**Exercise details:** Put the record lines from the line with "Tap the incognito icon in the address bar" up to and including the line with "This screenshot has height=784, width=1529." into a Markdown table with the columns Row and Record text, numbering each line and leaving out blank lines.

**Stored rows:**

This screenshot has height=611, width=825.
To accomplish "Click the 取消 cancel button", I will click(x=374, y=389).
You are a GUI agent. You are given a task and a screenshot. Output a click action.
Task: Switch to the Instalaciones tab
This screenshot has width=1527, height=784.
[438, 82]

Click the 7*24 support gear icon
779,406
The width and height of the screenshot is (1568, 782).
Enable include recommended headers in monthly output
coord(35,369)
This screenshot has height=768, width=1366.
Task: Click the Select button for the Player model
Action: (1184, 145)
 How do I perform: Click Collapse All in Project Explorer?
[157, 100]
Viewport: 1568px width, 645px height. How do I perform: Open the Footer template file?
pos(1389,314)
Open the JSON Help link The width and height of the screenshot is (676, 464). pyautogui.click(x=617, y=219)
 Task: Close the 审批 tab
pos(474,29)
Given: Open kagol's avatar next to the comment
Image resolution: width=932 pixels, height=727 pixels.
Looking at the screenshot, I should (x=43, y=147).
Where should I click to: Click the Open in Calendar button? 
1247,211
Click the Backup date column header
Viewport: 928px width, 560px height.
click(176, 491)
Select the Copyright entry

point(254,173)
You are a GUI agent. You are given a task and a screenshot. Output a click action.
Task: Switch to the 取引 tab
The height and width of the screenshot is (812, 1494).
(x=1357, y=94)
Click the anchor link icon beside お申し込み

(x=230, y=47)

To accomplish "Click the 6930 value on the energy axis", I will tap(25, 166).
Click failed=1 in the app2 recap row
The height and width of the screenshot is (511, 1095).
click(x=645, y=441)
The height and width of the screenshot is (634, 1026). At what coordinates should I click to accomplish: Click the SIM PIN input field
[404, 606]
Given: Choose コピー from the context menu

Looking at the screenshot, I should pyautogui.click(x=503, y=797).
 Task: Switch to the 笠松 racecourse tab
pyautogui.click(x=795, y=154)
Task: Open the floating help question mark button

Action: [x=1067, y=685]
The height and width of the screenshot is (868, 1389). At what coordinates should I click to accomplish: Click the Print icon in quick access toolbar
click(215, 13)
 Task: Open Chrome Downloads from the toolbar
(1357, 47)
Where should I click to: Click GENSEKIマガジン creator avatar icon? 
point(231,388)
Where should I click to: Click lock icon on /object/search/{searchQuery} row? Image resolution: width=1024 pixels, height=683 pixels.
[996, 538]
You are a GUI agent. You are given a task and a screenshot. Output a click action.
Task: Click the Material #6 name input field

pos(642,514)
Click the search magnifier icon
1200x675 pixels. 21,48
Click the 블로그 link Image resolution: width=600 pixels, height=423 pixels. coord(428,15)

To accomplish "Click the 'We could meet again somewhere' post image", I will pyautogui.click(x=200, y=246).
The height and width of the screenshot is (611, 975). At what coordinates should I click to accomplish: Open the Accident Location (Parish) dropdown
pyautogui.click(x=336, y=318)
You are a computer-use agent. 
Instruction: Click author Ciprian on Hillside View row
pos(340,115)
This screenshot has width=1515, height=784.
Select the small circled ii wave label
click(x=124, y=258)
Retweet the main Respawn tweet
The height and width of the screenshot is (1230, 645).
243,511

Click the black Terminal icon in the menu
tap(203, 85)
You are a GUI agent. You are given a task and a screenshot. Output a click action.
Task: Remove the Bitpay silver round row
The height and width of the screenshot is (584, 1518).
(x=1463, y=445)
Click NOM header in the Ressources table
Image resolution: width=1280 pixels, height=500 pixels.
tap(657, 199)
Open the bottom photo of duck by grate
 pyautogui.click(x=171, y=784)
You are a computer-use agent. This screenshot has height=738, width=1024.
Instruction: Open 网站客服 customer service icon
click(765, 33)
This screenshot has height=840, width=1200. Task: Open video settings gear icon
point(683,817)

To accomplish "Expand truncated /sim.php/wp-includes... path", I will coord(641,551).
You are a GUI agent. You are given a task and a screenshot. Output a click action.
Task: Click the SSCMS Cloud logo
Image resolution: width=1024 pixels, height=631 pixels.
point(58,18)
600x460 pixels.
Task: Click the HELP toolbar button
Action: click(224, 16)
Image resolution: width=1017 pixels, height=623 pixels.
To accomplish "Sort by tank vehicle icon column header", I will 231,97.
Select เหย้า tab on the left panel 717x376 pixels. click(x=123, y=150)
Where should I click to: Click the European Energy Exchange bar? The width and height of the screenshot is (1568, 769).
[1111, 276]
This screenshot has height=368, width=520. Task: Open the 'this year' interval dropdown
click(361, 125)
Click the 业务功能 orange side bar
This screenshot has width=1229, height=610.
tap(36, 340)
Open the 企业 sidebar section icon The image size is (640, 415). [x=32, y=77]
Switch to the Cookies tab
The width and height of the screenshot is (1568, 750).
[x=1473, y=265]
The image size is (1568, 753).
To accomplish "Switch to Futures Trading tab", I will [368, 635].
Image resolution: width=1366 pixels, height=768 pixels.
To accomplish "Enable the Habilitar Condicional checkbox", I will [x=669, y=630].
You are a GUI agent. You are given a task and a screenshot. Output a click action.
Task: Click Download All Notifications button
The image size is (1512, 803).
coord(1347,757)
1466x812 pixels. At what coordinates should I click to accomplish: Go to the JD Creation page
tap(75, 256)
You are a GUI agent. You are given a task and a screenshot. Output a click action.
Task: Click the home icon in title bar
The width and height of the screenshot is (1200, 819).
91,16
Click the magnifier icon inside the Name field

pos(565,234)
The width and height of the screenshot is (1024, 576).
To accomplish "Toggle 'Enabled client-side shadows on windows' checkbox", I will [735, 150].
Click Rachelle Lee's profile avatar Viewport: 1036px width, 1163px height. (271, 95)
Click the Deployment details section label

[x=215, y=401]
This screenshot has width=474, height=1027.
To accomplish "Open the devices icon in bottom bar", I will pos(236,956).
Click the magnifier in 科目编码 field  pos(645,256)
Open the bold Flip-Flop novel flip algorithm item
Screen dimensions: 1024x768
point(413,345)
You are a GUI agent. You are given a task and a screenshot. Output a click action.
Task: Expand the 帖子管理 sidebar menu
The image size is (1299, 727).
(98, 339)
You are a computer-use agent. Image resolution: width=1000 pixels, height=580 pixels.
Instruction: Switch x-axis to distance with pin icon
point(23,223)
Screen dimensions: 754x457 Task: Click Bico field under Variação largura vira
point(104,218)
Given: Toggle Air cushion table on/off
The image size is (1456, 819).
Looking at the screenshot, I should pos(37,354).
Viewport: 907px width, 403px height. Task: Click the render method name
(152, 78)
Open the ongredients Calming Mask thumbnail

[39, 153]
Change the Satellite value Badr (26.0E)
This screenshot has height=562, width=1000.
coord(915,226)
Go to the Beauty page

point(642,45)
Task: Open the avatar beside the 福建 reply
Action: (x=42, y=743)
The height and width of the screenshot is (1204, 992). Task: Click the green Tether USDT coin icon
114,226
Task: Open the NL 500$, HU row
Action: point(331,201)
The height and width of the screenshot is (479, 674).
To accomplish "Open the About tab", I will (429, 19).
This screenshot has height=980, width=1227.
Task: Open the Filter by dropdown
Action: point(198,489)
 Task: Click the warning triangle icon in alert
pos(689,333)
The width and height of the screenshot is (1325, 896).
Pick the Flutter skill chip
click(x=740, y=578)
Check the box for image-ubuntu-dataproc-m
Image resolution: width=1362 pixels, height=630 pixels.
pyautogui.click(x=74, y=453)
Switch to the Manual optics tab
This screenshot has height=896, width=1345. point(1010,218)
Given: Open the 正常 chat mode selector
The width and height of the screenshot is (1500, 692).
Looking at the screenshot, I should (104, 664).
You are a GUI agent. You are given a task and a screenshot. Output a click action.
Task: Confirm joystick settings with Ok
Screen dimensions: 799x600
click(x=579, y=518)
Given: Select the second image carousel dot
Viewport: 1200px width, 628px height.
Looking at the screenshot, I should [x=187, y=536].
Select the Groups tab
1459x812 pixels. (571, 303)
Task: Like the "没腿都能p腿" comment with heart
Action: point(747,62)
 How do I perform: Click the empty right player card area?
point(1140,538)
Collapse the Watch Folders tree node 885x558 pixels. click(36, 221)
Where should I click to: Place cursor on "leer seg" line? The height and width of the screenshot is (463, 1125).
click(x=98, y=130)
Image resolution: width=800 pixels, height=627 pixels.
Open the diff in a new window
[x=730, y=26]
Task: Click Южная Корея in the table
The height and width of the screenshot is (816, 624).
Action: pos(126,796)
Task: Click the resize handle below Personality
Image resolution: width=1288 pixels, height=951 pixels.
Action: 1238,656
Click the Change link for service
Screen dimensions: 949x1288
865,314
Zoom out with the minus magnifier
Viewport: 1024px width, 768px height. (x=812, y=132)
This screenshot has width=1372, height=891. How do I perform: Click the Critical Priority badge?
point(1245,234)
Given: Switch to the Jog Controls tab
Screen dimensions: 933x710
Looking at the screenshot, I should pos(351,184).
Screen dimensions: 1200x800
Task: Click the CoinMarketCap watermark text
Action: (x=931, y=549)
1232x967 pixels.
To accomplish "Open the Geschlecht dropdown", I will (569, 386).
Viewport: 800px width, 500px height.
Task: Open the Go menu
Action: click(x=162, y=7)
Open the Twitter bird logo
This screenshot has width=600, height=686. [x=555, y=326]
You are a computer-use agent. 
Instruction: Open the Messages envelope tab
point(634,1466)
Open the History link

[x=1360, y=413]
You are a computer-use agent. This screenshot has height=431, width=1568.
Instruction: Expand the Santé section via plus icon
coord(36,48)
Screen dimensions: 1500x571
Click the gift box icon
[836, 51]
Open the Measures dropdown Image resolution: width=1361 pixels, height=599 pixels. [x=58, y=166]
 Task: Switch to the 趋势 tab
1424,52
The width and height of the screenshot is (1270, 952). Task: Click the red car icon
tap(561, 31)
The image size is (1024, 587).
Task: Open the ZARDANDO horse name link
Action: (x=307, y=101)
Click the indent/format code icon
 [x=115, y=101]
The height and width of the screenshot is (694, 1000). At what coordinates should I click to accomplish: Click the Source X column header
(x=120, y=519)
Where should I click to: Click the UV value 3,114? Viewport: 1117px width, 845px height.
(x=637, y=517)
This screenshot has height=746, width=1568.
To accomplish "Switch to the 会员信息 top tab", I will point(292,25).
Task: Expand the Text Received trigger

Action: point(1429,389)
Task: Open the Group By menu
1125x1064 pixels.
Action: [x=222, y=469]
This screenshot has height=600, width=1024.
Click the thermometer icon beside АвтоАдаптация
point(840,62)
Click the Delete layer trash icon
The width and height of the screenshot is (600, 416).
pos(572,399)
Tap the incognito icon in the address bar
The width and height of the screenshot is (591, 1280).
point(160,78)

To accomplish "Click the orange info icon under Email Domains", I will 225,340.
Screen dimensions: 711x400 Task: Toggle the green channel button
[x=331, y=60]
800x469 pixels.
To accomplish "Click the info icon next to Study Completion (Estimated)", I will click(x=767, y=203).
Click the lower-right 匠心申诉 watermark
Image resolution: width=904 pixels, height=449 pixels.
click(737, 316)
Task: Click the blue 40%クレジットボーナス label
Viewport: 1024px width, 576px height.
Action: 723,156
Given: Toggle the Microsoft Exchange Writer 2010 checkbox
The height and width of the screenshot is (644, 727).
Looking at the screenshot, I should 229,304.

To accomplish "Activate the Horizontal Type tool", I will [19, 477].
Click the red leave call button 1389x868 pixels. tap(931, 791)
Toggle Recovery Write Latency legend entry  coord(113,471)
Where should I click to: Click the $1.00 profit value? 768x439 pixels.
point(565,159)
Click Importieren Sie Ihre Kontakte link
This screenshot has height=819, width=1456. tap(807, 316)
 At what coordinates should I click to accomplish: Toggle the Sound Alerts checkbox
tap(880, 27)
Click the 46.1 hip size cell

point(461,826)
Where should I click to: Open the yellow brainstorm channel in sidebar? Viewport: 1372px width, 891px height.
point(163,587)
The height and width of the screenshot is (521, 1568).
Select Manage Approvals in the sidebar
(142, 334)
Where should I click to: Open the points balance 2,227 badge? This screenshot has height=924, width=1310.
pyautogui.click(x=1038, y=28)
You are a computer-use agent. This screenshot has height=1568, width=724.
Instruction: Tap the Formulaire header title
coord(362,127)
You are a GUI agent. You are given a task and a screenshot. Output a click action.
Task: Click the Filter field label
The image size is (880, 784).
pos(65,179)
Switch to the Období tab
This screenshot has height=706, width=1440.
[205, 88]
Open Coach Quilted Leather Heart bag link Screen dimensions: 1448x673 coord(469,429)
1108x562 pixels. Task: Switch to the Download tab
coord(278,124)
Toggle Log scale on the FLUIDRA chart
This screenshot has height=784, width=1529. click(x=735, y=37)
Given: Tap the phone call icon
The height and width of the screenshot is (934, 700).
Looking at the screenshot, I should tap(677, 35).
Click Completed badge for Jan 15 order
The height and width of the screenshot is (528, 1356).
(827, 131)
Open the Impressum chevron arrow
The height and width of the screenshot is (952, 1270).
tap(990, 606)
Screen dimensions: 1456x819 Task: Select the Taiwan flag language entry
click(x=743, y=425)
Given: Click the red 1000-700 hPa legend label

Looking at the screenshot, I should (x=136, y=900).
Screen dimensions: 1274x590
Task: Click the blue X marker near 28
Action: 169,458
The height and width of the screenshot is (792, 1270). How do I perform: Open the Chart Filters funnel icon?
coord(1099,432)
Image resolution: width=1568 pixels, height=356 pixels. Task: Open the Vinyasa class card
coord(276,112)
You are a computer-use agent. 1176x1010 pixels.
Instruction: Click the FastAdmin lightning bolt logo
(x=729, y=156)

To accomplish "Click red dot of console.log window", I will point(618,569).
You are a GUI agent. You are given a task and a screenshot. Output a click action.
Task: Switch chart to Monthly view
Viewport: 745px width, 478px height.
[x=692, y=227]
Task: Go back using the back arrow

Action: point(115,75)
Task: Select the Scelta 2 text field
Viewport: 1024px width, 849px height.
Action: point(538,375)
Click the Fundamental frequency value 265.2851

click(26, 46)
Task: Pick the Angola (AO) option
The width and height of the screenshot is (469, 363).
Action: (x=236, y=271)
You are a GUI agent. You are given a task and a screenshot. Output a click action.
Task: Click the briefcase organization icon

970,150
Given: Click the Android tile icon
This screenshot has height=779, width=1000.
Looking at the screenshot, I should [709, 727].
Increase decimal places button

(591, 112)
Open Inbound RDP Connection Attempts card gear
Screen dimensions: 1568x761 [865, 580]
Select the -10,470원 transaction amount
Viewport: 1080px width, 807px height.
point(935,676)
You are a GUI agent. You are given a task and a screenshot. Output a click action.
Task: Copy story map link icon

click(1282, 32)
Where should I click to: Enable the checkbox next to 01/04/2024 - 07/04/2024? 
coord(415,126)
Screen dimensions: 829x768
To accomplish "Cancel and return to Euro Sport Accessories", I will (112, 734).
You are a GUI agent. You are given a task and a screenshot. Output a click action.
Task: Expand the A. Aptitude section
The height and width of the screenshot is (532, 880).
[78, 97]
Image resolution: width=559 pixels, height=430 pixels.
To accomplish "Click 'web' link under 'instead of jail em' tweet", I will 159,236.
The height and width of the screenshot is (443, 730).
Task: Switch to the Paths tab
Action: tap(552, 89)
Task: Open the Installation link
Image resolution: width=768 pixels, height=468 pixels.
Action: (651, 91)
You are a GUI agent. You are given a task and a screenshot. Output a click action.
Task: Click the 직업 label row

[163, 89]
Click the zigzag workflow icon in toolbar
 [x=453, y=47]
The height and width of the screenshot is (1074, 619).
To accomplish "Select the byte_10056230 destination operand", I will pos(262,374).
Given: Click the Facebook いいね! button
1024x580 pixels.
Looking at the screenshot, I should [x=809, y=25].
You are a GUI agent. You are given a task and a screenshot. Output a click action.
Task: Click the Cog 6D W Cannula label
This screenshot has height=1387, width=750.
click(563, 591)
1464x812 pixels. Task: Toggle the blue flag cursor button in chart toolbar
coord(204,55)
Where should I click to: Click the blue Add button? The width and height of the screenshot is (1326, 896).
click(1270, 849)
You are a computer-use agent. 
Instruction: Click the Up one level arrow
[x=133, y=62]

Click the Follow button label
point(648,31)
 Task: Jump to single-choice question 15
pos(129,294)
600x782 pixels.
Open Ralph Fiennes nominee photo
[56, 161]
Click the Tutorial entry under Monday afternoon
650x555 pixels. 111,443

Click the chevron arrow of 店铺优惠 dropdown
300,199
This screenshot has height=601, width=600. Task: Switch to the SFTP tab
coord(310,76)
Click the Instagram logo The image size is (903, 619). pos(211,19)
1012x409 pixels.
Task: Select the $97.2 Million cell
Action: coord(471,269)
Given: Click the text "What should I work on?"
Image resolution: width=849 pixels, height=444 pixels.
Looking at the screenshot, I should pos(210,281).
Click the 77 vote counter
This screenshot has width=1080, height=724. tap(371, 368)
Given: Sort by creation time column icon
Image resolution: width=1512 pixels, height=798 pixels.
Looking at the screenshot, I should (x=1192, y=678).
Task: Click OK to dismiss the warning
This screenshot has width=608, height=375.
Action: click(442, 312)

**The solution:**
| Row | Record text |
|---|---|
| 1 | Tap the incognito icon in the address bar |
| 2 | The width and height of the screenshot is (591, 1280). |
| 3 | point(160,78) |
| 4 | To accomplish "Click the orange info icon under Email Domains", I will 225,340. |
| 5 | Screen dimensions: 711x400 Task: Toggle the green channel button |
| 6 | [x=331, y=60] |
| 7 | 800x469 pixels. |
| 8 | To accomplish "Click the info icon next to Study Completion (Estimated)", I will click(x=767, y=203). |
| 9 | Click the lower-right 匠心申诉 watermark |
| 10 | Image resolution: width=904 pixels, height=449 pixels. |
| 11 | click(737, 316) |
| 12 | Task: Click the blue 40%クレジットボーナス label |
| 13 | Viewport: 1024px width, 576px height. |
| 14 | Action: 723,156 |
| 15 | Given: Toggle the Microsoft Exchange Writer 2010 checkbox |
| 16 | The height and width of the screenshot is (644, 727). |
| 17 | Looking at the screenshot, I should 229,304. |
| 18 | To accomplish "Activate the Horizontal Type tool", I will [19, 477]. |
| 19 | Click the red leave call button 1389x868 pixels. tap(931, 791) |
| 20 | Toggle Recovery Write Latency legend entry  coord(113,471) |
| 21 | Where should I click to: Click the $1.00 profit value? 768x439 pixels. |
| 22 | point(565,159) |
| 23 | Click Importieren Sie Ihre Kontakte link |
| 24 | This screenshot has height=819, width=1456. tap(807, 316) |
| 25 |  At what coordinates should I click to accomplish: Toggle the Sound Alerts checkbox |
| 26 | tap(880, 27) |
| 27 | Click the 46.1 hip size cell |
| 28 | point(461,826) |
| 29 | Where should I click to: Open the yellow brainstorm channel in sidebar? Viewport: 1372px width, 891px height. |
| 30 | point(163,587) |
| 31 | The height and width of the screenshot is (521, 1568). |
| 32 | Select Manage Approvals in the sidebar |
| 33 | (142, 334) |
| 34 | Where should I click to: Open the points balance 2,227 badge? This screenshot has height=924, width=1310. |
| 35 | pyautogui.click(x=1038, y=28) |
| 36 | You are a computer-use agent. This screenshot has height=1568, width=724. |
| 37 | Instruction: Tap the Formulaire header title |
| 38 | coord(362,127) |
| 39 | You are a GUI agent. You are given a task and a screenshot. Output a click action. |
| 40 | Task: Click the Filter field label |
| 41 | The image size is (880, 784). |
| 42 | pos(65,179) |
| 43 | Switch to the Období tab |
| 44 | This screenshot has height=706, width=1440. |
| 45 | [205, 88] |
| 46 | Open Coach Quilted Leather Heart bag link Screen dimensions: 1448x673 coord(469,429) |
| 47 | 1108x562 pixels. Task: Switch to the Download tab |
| 48 | coord(278,124) |
| 49 | Toggle Log scale on the FLUIDRA chart |
| 50 | This screenshot has height=784, width=1529. click(x=735, y=37) |